Değer üreterek... Methedilmek de istemiyorum; gün sonunda kendi sağlamamı yapmak isterim. Ama yüzde kaç sanat, kaç eğlencelik üretiyorsun dersen; bu konuda kendime dayak atarım, o ayrı hikaye.
Arkadaşlarım bana Kılıcını kaybetmiş şövalye derdi
Çok kontrollüsünüz. Bir şey soruyorum, cevabı değil de ne söylemek isterseniz onu söylüyorsunuz. Hiç mi bırakmazsınız kontrolü?
Hiçbir zaman kontrolsüz olamam. Bir şişe viskiyi ağzıma tık, yere düşeyim, yine de bunu bıraktıramazsın bana. Hiçbir şekilde... Ama diyelim ki ben tamamen kontrolümü yitirdim, müthiş şeyler söylüyorum. Kıyabilir misin?

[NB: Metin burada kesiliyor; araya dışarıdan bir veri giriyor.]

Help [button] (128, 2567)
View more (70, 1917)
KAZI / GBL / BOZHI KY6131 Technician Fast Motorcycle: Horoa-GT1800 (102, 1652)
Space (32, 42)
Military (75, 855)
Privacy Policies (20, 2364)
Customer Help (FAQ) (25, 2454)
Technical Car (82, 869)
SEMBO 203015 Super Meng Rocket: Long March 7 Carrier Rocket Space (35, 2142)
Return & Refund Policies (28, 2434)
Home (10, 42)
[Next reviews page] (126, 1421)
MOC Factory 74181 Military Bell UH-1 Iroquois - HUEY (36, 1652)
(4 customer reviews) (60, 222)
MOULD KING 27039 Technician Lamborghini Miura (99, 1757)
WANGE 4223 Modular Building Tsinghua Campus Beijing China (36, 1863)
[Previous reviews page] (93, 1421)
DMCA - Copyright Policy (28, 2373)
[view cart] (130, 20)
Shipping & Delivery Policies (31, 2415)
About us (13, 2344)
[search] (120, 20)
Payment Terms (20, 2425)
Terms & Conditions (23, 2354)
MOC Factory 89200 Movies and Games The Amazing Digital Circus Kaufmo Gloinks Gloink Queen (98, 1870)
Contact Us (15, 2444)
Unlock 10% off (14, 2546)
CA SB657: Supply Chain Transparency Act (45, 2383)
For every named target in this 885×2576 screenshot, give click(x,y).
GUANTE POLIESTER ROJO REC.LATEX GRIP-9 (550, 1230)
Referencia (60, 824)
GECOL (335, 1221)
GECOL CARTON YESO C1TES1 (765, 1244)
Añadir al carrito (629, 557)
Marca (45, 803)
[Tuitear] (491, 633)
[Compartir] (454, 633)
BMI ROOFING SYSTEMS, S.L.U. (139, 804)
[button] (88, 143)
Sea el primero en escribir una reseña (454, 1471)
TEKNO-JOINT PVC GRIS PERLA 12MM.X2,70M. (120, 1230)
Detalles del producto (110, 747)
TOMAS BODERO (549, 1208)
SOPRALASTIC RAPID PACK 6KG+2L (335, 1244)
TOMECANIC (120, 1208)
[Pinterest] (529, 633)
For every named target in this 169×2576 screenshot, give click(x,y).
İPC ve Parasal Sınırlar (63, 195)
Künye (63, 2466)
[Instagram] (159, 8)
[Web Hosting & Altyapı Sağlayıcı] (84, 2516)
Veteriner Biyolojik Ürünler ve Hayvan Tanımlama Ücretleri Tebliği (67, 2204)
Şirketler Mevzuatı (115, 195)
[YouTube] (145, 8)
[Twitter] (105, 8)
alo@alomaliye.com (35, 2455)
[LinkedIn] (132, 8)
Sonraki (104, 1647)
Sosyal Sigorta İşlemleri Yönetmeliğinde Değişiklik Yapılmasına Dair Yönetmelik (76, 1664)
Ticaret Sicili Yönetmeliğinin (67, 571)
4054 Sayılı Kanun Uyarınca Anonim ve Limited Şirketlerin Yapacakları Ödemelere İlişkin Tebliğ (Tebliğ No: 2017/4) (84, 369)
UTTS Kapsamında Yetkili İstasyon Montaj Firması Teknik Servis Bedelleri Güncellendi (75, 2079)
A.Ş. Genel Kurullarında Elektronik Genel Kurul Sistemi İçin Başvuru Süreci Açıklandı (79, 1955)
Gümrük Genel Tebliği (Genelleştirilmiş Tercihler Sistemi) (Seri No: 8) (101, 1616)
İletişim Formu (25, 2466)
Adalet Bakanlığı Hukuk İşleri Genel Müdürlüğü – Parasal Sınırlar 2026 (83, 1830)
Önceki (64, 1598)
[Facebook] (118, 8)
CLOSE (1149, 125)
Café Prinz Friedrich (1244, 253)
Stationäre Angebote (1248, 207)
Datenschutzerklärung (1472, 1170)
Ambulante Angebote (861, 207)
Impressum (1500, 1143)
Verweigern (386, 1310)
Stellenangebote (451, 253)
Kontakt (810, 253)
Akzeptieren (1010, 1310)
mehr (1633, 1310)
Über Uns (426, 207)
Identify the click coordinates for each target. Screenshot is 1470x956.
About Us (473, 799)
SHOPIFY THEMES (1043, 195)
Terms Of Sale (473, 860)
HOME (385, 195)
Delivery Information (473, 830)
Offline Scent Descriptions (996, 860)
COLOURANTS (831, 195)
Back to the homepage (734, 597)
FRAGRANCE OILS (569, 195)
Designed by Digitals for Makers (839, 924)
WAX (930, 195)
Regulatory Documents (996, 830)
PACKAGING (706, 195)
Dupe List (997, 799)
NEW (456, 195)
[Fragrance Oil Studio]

Ben kıyamam ama kıyan olur.
Ben de kıyamam. Bu benim başıma geldi. Bir ara Jay Lenolarda, David Lettermanlarda programa gelenlerin memelerini açması modası vardı. Bir programımda bir kadın geldi, tam reklam arasında Okan dayanamayacağım, mememi açacağım dedi. Dedim ki Terbiyesiz!. Halbuki İyi olur demem gerekmez miydi? Bir şey soracağım sana. Neden bütün talk showlar arasında en az skandal benim programımdan çıkmıştır?
Bilmiyorum. Neden?
Çok basit. Aslında oluyor ama bilmiyorsunuz. Çünkü ben tiyatrodan da gelen bir yetenekle karşımdaki konuşurken birazdan ne diyeceğini kestiriyorum. Ancak ben izin verirsem ağzından kaçırır. İzin vermezsem aynı anda onu bozacak frekansta bir ses bile çıkarabilirim. Bu kadar iyiyimdir!
Tamam bu mesleki zorunluluk. Hayatta da bu kadar kontrole gerek var mı sizce?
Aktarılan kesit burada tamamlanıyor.